When the entire mix sounds balanced to you without any limiter and still headroom left at the master bus you can add a limiter and it will blow your mind for most mixes:)
For volume based adjustments remember that slapping a compressor immediately makes anything sound subjectively better so instead just use the volume faders to balance any sound or track rather than put a compressor on each insert.
EQ, delay, compressor and reverb are all you need to make a good mix, stick with the basics first. They are your core foundations. Also hardware does some amazing magic when it comes to mixing stages:) 1950s gear are called products from the golden age of audio engineering becos those engineers had a lot of time to research what sounded good and even the components they designed reflected that patience and passion.

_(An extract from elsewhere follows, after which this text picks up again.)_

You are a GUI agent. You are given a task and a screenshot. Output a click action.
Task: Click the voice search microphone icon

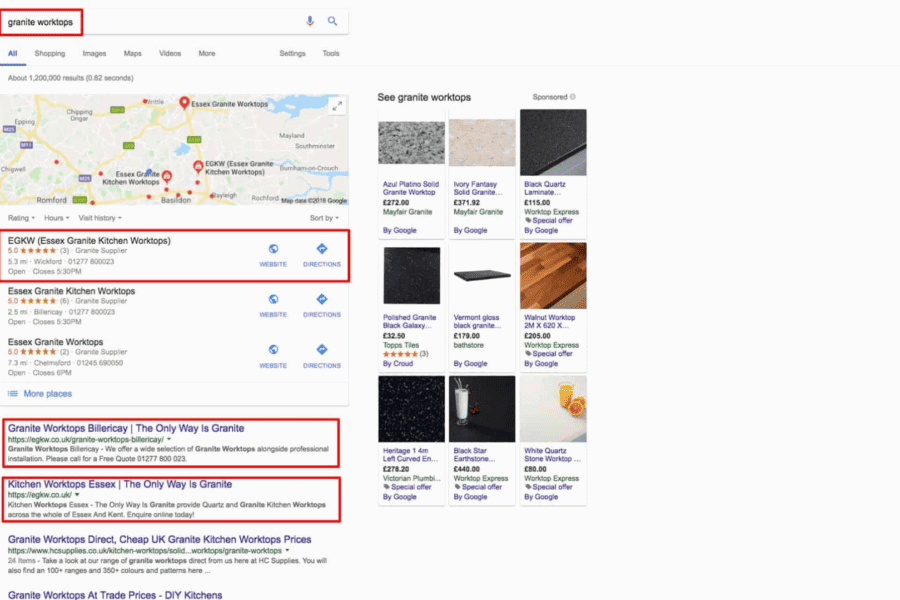(x=310, y=21)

Another tip is to use exciters to get that oomph sound, however how you use it will determine whether it let’s the track shine or damages the mix.
Finally submit to Landr or to your Mastering engineer From my experience ‘some’ of my tracks done this way with care were told by my record label and live engineers that I sometimes work with out here that it sounds mastered already and that they don’t need to remaster it! But it takes a lot of time too, so maybe it was worth it. I am all about lo-fi and cassette these days, can’t really bother with DAWs anymore…

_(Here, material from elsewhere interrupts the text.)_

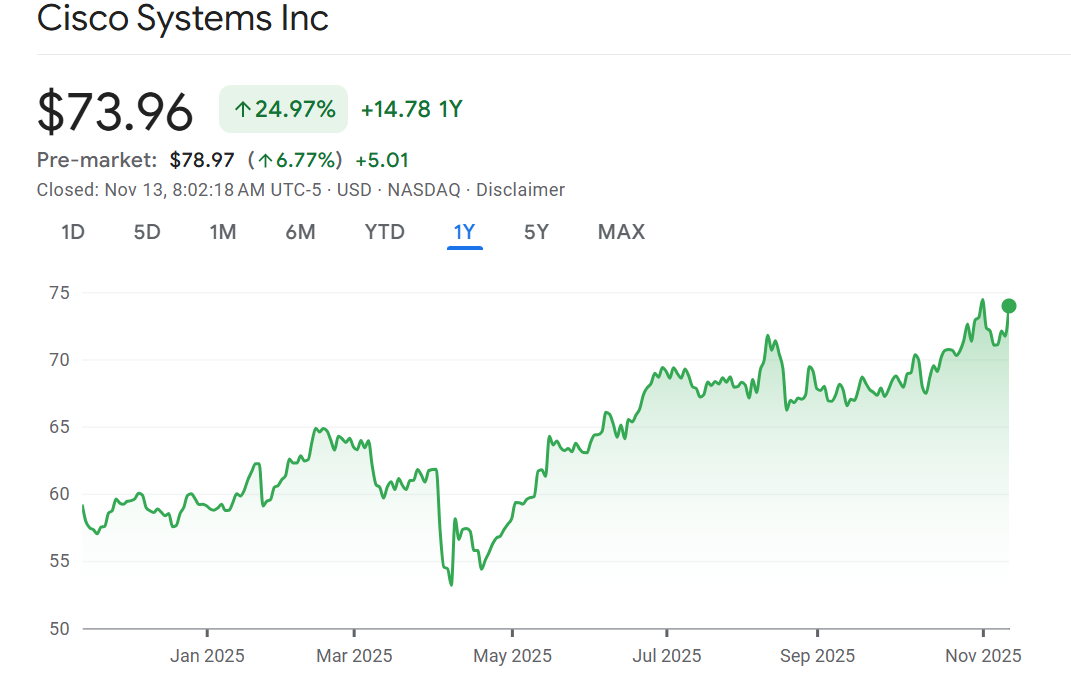Click the Jan 2025 axis label
Image resolution: width=1071 pixels, height=691 pixels.
tap(207, 656)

The thing about monitoring is that I did not have pro grade monitors like I have now(creative soundblasters or JBL gaming speakers and similar nonstudio gear), and also these mastering tools don’t make use of any monitoring done live obviously so it seems to me that having monitors is greatly overrated. If Mastering is indeed a technical job and not audio art anymore at that stage, your monitor is just a luxury investment. For mixing it’s very useful if response is flat, but given the gamut of variances and the amount of great works being engineered on pretty much all kinds of gear from lo for to hi fi, I am not too sold on monitoring as the primary ingredient in getting a good mix…It’s like saying that a particular type of paper will produce the best kind of art…not buying it. The painters vision and technique is what matters end of the day. Any paper good enough to paint on will do the job for you for the most part as long it does not leak the paint or smudge. Also Beethoven had no monitors and he was almost deaf, the worst engineer for any production!